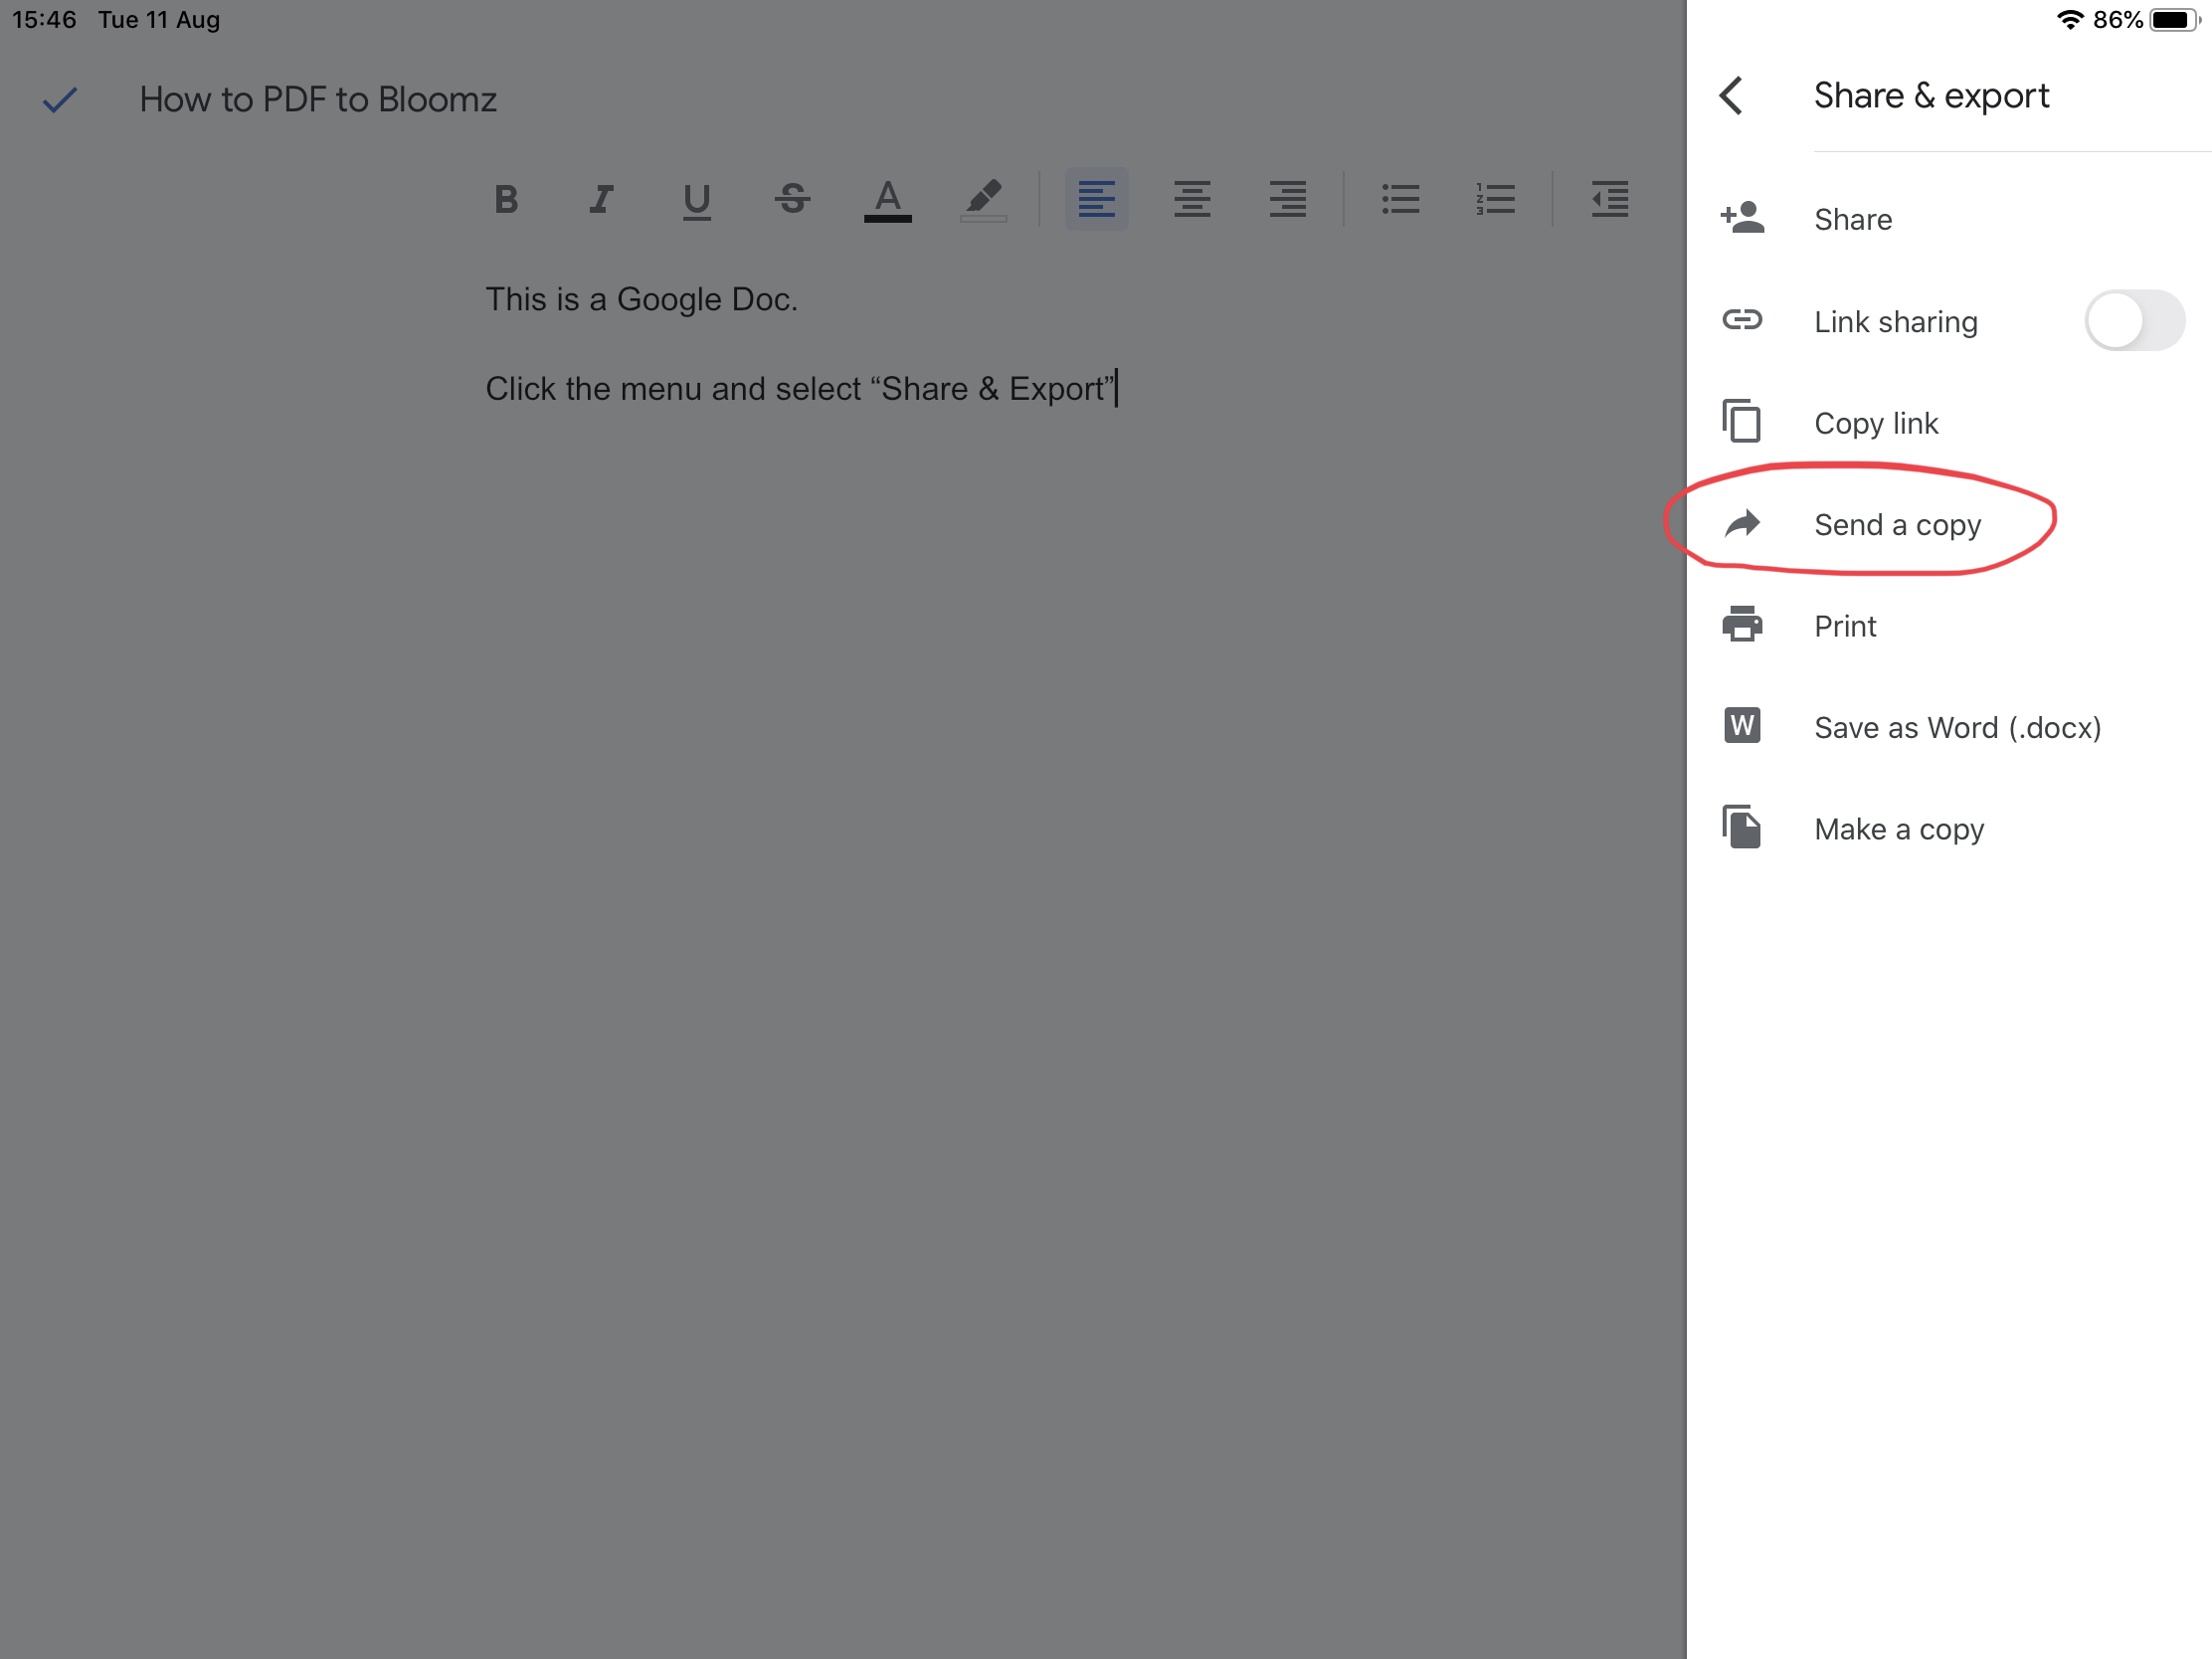
Task: Right align the text
Action: 1287,199
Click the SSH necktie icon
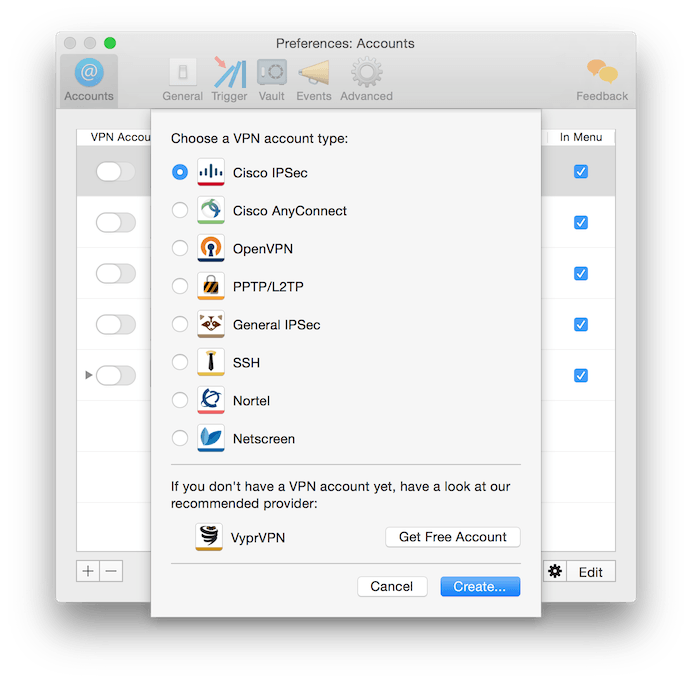This screenshot has height=682, width=692. [211, 362]
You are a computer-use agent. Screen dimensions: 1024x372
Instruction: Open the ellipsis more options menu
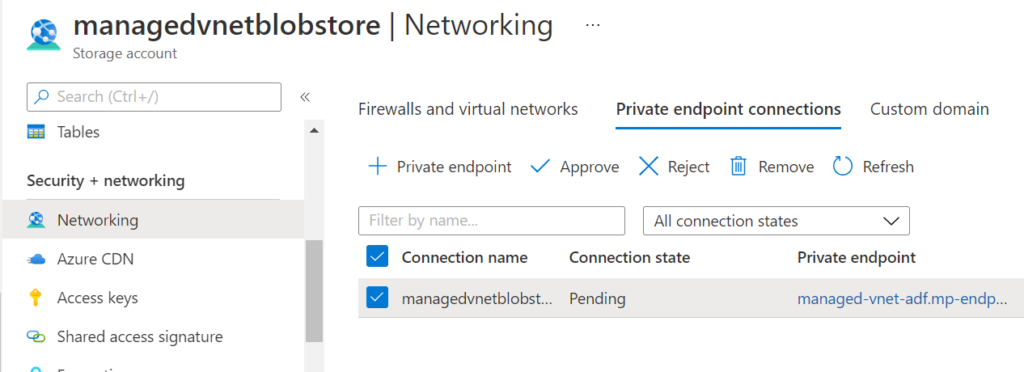point(592,25)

┄┄┄┄┄┄

* [Problem requirements]
Pull the text lines from all three entries above word for word, omitting the pictures.

* [Answer below]
Task: Right align the text
Action: 1287,199
Click the SSH necktie icon
This screenshot has height=682, width=692. [211, 362]
You are a computer-use agent. Screen dimensions: 1024x372
Instruction: Open the ellipsis more options menu
point(592,25)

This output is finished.